Securing apps on the most secure mobile platform: Metaforic hits BlackBerry 10
Metaforic has extended its app protection system to be compatible with the upcoming BlackBerry 10 operating system.
Metaforic, a UK-based security company originally funded by the Scottish government, has been around since 2006 and already makes products for Android and iOS. On Tuesday it announced it was adding BlackBerry 10 to the fold at the request of a large DRM customer, Douglas Kinloch, vice president of business development at Metaforic, told ZDNet.
Unlike other security or mobile device management (MDM) vendors, Metaforic's system doesn't aim to secure the platform as a whole or at specific points of vulnerability. Instead it secures the app itself as it is being built and 'immunises' it against attack from malicious software in various ways.
However, given that RIM's BlackBerry platform has always traditionally been regarded as one of the most secure, if not the most secure, mobile platform, what does Metaforic have to offer?
"It traditionally has been an extremely secure platform, we've all known that from government and enterprise users, and from everything we've seen we would expect that BlackBerry 10 will be just that," Kinloch said. "However, the applications that are going to be supplied through the various app stores may not necessarily use all the full capabilities of BlackBerry 10, or there may be something specific that our customers would like to add to the protection of the software.
"What we're hardening are the software applications themselves, regardless of what happens to that particular device," he added.
In order to do this, Metaforic uses a combination of approaches, including anti-tamper capabilities, an authenticator to ensure software is communicating with the intended recipient, and protection against attacks that use hardware breakpoints to interfere with software operations.
"It traditionally has been an extremely secure platform... and from everything we've seen we would expect that BlackBerry 10 will be just that" — Douglas Kinloch, Metaforic
"What we're doing is injecting security primitives, very small pieces of code, automatically into an application as a developer is building it.
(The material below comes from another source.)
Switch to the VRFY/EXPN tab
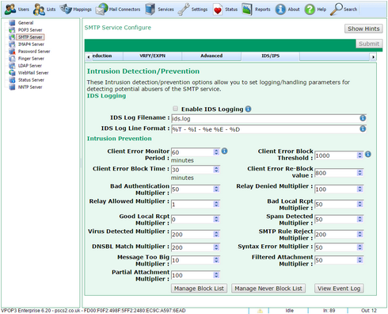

This works on any platform, from servers down to handheld games consoles, the principle is identical," Kinloch said. "These individual 'fragments' of software are interrelated and check 100 percent of the code that is being compiled, including pre-compiled areas, such as libraries, that some applications will be using as part of their overall process.
"If anybody tries to make a change to the application or tries to analyse, or identify and remove any of our security checks, they will not be able to do so without triggering a [defensive] response from our system."
While Kinloch conceded that the company could "do a little more" on the Android platform due to the more stringent app signing processes on the iOS and BlackBerry App World stores, he said that all versions were fully featured with no omissions on any platform. He also confirmed that the company was keeping its eyes open for new platforms to support in the future, including Linux-based ones.
"The challenge for open source is that many of the bad guys know the open source as much as the good guys," Kinloch said.